Young Projects Los Angeles is proud to present the first solo exhibition of Refik Anadol in the US. The show runs from May 16 through August 2nd 2013. Born in Istanbul Turkey, Anadol is working at the forefront of the digital arts, with a particular emphasis on augmented sculptures, projection mapping and live events. At the center of his practice is a deep-seated interest in the ephemeral nature of “space”, both as a concept and as a physical entity. But the notion of a physical space has changed dramatically over the past two decades, and for Anadol who cites the work of the new media theorist Lev Manovich, the next logical step after architecture is to realize how the “invisible space” of electronic data flow can be just as physical, substantial and even emotional, in the hands of artists.
To achieve that, Anodol works with light as his primary medium. Light has the capacity to render virtually any solid subject intangible under the right perceptual conditions, and through his many projection mapping projects he uses light specifically to transform static, 2D, surfaces into dynamic objects that oscillate continually between the substantive to the ephemeral and back again. Indeed, the Light + Space movement of the 1970s turns out to be a key inspiration for the artist, and hints of James Turrell appear in his “Cube” and Dan Flavin in “Dim.” But Anadol is also interested in taking their ideas much further by employing contemporary technology. In some cases he’ll project onto the side of a building or in other cases he’ll project onto photographic prints that he has designed himself. Yet in each case, it’s the way in which he combines these elements that gives the work its grace. Subtle movements of lights, carefully describing pre-printed lines, shapes and forms, creates new images that ebb and flow, which in turn creates a new “reading” of the object and the space it inhabits. More importantly, the result is transcendent.
In the words of the artist: “The blur and interconnection between the boundaries—between the two realms actual/fictional and physical/virtual—signifies the threshold between the simulacrum space created by the projection technology, and the physical space where the viewer stands. This exhibition discusses the inherent spatial qualities of augmented spaces and their effect on the embodied person. Through the presented framework, the works intends to question the relativity of perception and how it informs the apprehension of our surroundings. Rather than approaching the medium as a means of escape into some disembodied techno-utopian fantasy, exhibition sees itself as a means of return, i.e. facilitating a temporary release from our habitual perceptions and culturally biased assumptions about being in the world, to enable us, however momentarily, to perceive ourselves and the world around us freshly.”
For his first solo show in the US Anodol is showing several works that engage that discrepancy between interior and exterior, mostly with projection mapping works, a new laser piece and several ‘augmented landscapes.’ For the latter, Refik has created 6 digital prints that hang on a wall much like abstract photographs.
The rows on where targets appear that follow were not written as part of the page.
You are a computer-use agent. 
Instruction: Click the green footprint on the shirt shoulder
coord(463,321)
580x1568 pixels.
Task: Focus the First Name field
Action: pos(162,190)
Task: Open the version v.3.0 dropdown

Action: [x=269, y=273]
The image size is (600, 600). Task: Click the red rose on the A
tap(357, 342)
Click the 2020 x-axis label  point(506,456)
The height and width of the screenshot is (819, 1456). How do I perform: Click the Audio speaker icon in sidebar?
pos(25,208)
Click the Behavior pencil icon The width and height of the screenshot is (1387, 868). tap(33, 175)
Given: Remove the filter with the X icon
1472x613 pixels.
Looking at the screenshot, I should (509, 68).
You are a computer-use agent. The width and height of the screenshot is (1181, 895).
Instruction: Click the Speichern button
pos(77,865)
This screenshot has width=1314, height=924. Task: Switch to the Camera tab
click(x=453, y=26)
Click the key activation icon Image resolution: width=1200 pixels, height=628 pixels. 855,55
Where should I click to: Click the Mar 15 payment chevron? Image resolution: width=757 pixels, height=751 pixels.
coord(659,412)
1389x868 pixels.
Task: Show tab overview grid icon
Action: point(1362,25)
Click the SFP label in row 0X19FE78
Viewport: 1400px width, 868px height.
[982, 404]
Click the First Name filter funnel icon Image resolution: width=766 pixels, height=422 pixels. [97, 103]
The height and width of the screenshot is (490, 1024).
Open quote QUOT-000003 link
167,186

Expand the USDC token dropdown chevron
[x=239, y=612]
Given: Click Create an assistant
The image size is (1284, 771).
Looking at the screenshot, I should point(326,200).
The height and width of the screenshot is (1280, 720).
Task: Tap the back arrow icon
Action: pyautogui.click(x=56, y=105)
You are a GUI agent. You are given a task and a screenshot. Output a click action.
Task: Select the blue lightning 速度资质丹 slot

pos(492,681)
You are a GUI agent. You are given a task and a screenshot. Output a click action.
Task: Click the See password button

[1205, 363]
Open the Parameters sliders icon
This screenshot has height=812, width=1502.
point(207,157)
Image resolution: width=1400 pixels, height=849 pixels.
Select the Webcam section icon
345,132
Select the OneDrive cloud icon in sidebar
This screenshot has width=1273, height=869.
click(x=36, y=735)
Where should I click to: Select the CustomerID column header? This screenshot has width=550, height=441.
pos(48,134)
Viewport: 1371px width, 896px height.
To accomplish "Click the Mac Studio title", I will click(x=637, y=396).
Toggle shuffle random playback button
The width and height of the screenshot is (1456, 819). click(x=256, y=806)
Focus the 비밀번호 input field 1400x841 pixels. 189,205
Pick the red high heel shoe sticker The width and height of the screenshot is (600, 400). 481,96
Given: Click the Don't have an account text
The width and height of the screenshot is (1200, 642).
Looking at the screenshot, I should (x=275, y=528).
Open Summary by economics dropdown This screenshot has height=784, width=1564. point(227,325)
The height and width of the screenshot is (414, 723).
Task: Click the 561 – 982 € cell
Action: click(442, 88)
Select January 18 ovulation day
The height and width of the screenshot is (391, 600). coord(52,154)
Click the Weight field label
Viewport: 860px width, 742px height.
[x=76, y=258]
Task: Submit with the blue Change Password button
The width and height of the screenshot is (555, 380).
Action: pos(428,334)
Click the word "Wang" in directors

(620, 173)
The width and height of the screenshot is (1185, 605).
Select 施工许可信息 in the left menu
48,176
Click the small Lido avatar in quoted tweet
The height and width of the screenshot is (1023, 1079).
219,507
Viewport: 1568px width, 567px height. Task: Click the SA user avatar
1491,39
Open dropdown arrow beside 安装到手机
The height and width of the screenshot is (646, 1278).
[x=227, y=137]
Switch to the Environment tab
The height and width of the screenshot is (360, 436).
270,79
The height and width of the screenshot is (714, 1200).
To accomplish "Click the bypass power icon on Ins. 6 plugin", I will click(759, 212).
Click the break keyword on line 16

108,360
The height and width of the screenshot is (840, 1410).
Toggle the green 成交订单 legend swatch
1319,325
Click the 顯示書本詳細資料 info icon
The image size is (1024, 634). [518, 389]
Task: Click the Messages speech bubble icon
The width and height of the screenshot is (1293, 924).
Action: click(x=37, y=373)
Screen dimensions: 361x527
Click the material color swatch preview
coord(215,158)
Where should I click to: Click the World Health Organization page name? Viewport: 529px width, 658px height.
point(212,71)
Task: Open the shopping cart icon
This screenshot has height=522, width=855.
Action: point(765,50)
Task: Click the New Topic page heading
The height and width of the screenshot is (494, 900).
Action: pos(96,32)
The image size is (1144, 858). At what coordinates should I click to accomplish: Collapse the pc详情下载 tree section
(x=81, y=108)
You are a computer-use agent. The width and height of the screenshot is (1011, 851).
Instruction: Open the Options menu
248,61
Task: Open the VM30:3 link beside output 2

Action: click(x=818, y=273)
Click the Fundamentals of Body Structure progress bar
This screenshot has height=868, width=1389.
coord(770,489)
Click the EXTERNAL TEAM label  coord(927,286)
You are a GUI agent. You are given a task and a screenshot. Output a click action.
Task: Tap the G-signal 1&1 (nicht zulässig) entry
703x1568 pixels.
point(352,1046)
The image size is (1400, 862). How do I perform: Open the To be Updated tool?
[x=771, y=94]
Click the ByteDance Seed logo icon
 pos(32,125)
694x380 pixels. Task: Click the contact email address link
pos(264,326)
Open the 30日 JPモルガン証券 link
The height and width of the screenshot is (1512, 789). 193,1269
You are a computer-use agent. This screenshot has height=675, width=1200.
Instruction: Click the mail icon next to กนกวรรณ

Each was designed to mimic a different digital realm, whether it’s a purely imagined, abstract image or very specific art-historical, and/or sociological references. The piece “Liminal” for instance, can be seen as an amalgam of specific landscape paintings by Thomas Cole, while “Aspect Ratio” features all the various screen sizes that now inhabit our lives on a daily basis. “Tessellation,” by contrast, contains little more than faint geometric lines on a white surface, which eventually become Lucio Fontana-like ‘cuts’ that open and expand via CGi animations. In each case Anadol combines the physical nature of an object with meticulously rendered projections that transform the static to something utterly dynamic and alive.
“The superimposition of perspectives, coexistences of moments and plurality of visual centers are implied by movement,” observes writer and critic Pelin Kirak. “And the presence of incessant movement and lack of a center in a determined space defies the very idea of representation that demands a singular and unique perspective.”
Sound, as both an artform and an idea, is also a key interest of the 27-year-old artist. He has, for instance, made large-scale, CNC-milled, 3D sculptures out of sonic elements, where the sound becomes form and vice-versa. That can be seen in his “Eleven Years and One Second” where one second of sound is visualized via software and sent to a CAD file, which in turn cuts the 3D shape of the sound into the remains of a tree trunk. Therefore, all eleven years of the tree can be seen in its rings, which in turn echo the lines of sound.